SOURCE MATERIAL:

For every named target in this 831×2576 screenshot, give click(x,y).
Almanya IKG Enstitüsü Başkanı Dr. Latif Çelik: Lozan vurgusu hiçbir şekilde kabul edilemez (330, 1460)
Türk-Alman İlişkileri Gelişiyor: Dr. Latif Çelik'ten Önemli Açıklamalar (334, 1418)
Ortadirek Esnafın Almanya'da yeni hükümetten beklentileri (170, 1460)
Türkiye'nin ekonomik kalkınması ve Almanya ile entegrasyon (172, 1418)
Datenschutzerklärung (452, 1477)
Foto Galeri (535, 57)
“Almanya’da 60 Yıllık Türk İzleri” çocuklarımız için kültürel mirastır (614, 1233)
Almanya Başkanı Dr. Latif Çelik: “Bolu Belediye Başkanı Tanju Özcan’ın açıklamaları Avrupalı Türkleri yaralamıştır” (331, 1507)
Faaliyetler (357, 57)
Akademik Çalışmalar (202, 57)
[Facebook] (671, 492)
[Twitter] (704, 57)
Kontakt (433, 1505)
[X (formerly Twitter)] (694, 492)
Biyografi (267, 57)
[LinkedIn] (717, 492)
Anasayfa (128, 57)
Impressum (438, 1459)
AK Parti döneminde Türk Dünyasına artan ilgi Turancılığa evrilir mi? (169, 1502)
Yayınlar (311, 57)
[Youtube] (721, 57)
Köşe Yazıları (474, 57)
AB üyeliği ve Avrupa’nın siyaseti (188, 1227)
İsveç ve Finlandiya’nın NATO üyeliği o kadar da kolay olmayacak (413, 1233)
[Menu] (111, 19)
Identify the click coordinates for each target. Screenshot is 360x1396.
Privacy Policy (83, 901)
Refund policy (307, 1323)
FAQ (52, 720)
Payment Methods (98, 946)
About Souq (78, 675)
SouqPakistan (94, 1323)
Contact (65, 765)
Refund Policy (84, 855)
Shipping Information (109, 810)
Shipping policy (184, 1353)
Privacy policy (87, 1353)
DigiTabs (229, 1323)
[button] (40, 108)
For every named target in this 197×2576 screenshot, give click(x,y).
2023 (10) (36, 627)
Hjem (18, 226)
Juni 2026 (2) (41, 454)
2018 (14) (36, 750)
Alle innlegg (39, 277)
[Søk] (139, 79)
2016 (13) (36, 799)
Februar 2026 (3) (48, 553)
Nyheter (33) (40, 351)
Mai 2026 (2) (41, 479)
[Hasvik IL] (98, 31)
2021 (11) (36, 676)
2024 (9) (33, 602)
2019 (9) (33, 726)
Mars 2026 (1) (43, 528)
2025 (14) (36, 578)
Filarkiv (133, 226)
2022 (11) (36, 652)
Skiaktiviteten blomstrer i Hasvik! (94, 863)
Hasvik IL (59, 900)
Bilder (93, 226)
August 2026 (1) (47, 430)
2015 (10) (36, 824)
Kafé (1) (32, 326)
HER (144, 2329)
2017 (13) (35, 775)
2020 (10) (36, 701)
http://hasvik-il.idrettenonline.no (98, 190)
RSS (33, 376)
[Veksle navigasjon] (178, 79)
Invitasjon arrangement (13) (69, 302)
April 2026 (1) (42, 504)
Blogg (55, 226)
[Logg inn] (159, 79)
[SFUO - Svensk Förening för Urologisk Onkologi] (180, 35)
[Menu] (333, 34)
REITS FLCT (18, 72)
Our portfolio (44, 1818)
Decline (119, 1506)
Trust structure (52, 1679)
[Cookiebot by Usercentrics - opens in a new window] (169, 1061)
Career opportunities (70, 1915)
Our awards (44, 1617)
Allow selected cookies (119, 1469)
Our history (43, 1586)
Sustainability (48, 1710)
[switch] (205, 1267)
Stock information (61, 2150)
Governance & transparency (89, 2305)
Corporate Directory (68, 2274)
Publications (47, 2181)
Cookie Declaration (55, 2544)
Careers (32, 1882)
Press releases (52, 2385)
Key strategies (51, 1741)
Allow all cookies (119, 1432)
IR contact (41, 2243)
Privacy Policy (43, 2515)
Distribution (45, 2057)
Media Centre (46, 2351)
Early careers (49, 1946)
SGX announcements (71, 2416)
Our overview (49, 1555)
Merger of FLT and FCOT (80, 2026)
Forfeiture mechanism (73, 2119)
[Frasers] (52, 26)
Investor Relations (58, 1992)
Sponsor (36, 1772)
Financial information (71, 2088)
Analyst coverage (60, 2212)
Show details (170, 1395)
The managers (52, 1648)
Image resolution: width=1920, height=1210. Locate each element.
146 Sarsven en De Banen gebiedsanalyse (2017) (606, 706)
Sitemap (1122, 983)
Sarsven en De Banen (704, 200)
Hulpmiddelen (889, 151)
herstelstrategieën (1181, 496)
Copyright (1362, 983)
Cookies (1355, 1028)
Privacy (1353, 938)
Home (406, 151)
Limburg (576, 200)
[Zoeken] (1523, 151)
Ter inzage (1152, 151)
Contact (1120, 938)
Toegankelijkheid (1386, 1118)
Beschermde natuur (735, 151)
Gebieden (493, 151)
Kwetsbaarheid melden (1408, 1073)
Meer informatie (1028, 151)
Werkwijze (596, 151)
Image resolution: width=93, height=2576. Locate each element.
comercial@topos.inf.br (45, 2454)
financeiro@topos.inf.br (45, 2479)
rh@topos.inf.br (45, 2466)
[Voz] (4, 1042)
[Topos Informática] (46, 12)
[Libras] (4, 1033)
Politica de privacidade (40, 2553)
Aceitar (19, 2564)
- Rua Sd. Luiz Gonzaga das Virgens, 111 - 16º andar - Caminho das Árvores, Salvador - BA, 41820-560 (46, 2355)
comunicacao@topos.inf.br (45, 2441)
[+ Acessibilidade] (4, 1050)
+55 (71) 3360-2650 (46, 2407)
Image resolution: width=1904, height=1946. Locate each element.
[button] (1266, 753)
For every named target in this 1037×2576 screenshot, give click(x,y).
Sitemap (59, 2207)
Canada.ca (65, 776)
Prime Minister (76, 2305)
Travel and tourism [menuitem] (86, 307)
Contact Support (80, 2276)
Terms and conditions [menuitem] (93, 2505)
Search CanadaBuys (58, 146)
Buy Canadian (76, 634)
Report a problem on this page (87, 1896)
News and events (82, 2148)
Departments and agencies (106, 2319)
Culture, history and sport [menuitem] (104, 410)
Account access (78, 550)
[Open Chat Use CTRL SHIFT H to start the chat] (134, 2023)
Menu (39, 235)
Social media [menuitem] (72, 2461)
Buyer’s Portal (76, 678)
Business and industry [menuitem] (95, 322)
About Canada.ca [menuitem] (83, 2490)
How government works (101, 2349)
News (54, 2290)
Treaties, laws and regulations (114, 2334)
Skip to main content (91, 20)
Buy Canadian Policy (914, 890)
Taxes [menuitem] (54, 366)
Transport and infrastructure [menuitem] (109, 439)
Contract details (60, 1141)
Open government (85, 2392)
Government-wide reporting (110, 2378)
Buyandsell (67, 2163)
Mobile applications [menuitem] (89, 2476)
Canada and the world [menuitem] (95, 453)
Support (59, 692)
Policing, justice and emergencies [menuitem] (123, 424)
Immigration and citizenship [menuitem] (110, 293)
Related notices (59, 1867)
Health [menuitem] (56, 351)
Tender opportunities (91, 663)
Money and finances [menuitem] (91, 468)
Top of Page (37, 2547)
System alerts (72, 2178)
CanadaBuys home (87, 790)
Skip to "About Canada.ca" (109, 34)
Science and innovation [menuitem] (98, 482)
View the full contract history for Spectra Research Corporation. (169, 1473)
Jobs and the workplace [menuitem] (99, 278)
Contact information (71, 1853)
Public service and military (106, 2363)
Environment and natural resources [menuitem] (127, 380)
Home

WORK INSTRUCTIONS: Identify each line in the entries with the word "Latif" and copy it.

SOLUTION TO THE PROBLEM:
Almanya IKG Enstitüsü Başkanı Dr. Latif Çelik: Lozan vurgusu hiçbir şekilde kabul edilemez (330, 1460)
Türk-Alman İlişkileri Gelişiyor: Dr. Latif Çelik'ten Önemli Açıklamalar (334, 1418)
Almanya Başkanı Dr. Latif Çelik: “Bolu Belediye Başkanı Tanju Özcan’ın açıklamaları Avrupalı Türkleri yaralamıştır” (331, 1507)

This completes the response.